WORK ORDER.
This exercise calls for every line of the data below with the string "computer" in it.

RECORDS TO PROCESS.
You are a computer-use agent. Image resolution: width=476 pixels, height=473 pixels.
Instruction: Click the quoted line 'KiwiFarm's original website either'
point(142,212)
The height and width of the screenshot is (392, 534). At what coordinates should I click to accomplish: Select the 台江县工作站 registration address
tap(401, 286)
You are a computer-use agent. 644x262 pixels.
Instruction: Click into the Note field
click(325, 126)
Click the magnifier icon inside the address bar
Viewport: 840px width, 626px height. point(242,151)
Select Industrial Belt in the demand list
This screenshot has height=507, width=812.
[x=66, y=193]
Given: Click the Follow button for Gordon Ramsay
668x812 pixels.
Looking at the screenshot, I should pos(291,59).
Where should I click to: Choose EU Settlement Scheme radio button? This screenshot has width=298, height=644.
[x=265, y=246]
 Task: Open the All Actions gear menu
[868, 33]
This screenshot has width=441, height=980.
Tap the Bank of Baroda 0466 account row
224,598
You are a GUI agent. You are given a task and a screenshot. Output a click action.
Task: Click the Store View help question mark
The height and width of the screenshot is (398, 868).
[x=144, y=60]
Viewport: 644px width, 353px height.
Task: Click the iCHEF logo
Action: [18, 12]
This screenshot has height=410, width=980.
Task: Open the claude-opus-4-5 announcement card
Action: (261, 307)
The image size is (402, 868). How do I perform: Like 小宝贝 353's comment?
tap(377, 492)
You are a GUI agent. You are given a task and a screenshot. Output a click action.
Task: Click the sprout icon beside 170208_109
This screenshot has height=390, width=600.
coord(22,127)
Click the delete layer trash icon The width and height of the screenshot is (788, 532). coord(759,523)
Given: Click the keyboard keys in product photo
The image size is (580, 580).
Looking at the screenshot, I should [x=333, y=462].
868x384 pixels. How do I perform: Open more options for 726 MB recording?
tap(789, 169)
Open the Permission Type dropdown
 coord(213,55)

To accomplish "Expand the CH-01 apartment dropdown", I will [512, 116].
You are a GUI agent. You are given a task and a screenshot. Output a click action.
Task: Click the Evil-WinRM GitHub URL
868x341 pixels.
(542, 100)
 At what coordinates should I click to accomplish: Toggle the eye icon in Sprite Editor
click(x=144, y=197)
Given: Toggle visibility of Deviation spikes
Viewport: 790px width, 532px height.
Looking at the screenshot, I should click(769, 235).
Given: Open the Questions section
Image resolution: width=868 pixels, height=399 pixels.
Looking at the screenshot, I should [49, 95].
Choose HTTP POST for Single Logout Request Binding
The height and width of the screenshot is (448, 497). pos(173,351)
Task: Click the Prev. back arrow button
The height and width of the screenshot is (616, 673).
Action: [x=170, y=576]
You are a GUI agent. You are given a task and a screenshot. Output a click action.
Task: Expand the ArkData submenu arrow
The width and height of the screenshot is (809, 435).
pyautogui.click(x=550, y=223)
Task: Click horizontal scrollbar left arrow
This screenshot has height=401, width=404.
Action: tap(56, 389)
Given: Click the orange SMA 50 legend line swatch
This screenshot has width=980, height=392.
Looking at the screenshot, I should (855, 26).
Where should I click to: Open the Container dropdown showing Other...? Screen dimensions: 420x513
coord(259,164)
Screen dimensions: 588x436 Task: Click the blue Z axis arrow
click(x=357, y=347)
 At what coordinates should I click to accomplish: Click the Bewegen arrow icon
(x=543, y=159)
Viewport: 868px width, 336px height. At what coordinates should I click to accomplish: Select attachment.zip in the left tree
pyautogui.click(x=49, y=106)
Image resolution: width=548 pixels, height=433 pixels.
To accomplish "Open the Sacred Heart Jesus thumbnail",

SOLVED PROBLEM.
You are a computer-use agent. Image resolution: width=476 pixels, height=473 pixels.
You are a computer-use agent. 644x262 pixels.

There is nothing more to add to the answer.